— Prompt 1 —
Copy the part of the memoir excerpt from "Five years later" to "as a result.", keeping every word and punctuation mark unchanged.
— Prompt 2 —
According to the memoir excerpt, why did the mother give her baby boy the name Bafitile? Answer in one to three sentences.

— Given text —
= = = = =

Again – she went back to school holding on to the hope that education would save her. But the cycle kept continuing as is expected of cycles. Not long after, she was pregnant again. This time giving birth to a healthy baby boy she named ‘Bafitile’ (meaning others have passed), in remembrance of three of her babies who didn’t stay long.

Bafi, as we all fondly call him, was her tha kgaletsoalo (the first-born child who would ‘ease her worries’), the one who would take the first and worst hit of both my parents’ trauma, but mostly our mother’s pain.

Five years later my second brother Tumi came along. In less than a year, I arrived. My mother’s first girl child. And my mother describes it as the happiest day of her life.

With a jubilation brewing from within, she named me Nthabiseng. She claims it had nothing to do with the fact that ‘Nthabiseng’ was a very common name that year (Nthabiseng was a common name in the early 80s that made a comeback in the early 90s.)

“I arrived and my mother bowed out of her dance with motherhood and education. But she couldn’t make peace with her choice, so she placed the blame on my brothers and me.”

She would tell us how we came along and ruined her life. How she could have been something important in this world but was stuck in godforsaken Mamone toiling away in the maize fields to raise us. She convinced us that she paid a huge price to give us life and we owed her as a result.

It was custom in our village that the wife of the last-born boychild inherit the work of tending to the maize fields, looking after her husband’s parents and their home.

Mama and her husband could not build for themselves anywhere outside of the communal yard or move out of the family house. Only during the first few months of the wife moving in, could the mother-in-law show her the ropes, how to cook for the family, tend to the maize fields and look after the house and thereafter she was all on her own. Her ability to carry out these chores without complaining gained the approval and praise of both her husband and parents-in-law.

When I was old enough to perceive my environment, my mother worked the fields. They were a two-hour walking distance away from our home. Almost every day, from ploughing to harvesting season, she awoke at 4 am and returned home at dusk.

To say my mother was present for day-to-day parenting duties would be to idealise her. Her presence was an anomaly and craving it felt like self-torture. One had to give up or pretend to be okay with the situation.

= = = = =

— Information shown —
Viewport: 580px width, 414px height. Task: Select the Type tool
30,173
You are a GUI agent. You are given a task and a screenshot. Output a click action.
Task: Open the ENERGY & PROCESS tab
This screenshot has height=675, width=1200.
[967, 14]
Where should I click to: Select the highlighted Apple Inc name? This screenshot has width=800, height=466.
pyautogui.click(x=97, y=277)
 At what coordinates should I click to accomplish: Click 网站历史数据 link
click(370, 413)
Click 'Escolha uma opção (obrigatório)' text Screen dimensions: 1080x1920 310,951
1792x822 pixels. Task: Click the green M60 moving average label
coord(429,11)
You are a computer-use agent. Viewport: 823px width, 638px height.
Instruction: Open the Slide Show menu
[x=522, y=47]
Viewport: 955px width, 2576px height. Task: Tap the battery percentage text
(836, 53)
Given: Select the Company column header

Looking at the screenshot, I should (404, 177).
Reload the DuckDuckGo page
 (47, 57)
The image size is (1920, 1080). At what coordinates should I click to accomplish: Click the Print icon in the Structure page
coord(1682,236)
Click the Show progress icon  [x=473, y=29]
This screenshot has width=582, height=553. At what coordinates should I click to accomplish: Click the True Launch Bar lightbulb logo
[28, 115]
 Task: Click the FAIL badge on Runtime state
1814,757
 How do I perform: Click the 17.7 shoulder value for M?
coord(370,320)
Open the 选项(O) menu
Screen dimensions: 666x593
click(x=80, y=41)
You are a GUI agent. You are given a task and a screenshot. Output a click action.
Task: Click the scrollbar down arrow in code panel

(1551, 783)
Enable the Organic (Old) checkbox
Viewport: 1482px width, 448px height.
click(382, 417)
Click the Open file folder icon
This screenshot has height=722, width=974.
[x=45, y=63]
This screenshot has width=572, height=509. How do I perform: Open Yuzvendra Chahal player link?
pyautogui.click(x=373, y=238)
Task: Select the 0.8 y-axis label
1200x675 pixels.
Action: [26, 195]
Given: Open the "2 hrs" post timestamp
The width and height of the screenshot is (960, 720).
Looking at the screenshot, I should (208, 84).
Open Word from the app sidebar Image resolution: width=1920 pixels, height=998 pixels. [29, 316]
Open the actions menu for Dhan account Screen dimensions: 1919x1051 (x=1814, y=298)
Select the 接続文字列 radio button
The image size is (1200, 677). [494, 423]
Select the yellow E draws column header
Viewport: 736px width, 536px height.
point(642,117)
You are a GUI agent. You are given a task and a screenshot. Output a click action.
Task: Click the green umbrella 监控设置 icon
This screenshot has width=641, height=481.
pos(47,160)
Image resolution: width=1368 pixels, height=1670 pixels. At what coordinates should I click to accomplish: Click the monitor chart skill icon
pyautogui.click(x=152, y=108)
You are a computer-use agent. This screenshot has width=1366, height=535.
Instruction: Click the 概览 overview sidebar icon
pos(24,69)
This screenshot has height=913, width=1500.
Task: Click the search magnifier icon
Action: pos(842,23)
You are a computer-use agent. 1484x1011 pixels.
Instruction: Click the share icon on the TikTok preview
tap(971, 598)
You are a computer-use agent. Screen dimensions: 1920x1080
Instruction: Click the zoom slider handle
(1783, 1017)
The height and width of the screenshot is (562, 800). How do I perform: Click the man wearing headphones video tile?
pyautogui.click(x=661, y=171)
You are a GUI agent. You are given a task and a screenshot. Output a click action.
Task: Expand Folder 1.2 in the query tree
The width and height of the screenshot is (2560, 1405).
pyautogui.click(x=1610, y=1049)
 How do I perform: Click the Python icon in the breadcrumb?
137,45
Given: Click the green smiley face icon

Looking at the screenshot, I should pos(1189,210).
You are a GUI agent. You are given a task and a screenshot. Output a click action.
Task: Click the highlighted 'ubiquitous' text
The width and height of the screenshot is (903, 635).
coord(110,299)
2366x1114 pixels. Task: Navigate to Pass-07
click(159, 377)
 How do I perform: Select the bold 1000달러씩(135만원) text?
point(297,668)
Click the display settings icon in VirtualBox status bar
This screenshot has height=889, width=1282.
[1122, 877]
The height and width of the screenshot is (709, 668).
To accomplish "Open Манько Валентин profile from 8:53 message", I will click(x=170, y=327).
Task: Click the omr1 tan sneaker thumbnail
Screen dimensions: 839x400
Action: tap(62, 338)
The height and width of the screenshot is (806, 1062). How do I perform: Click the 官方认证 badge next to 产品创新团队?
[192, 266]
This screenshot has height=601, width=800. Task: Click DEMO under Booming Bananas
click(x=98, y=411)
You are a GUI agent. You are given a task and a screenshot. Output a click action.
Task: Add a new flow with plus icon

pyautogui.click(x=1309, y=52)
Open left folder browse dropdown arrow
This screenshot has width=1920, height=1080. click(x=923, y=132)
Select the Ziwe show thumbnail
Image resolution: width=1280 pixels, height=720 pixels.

= = = = =

— Final result 1 —
Five years later my second brother Tumi came along. In less than a year, I arrived. My mother’s first girl child. And my mother describes it as the happiest day of her life.

With a jubilation brewing from within, she named me Nthabiseng. She claims it had nothing to do with the fact that ‘Nthabiseng’ was a very common name that year (Nthabiseng was a common name in the early 80s that made a comeback in the early 90s.)

“I arrived and my mother bowed out of her dance with motherhood and education. But she couldn’t make peace with her choice, so she placed the blame on my brothers and me.”

She would tell us how we came along and ruined her life. How she could have been something important in this world but was stuck in godforsaken Mamone toiling away in the maize fields to raise us. She convinced us that she paid a huge price to give us life and we owed her as a result.

— Final result 2 —
She named him Bafitile, which means "others have passed," in remembrance of three of her babies who didn't stay long.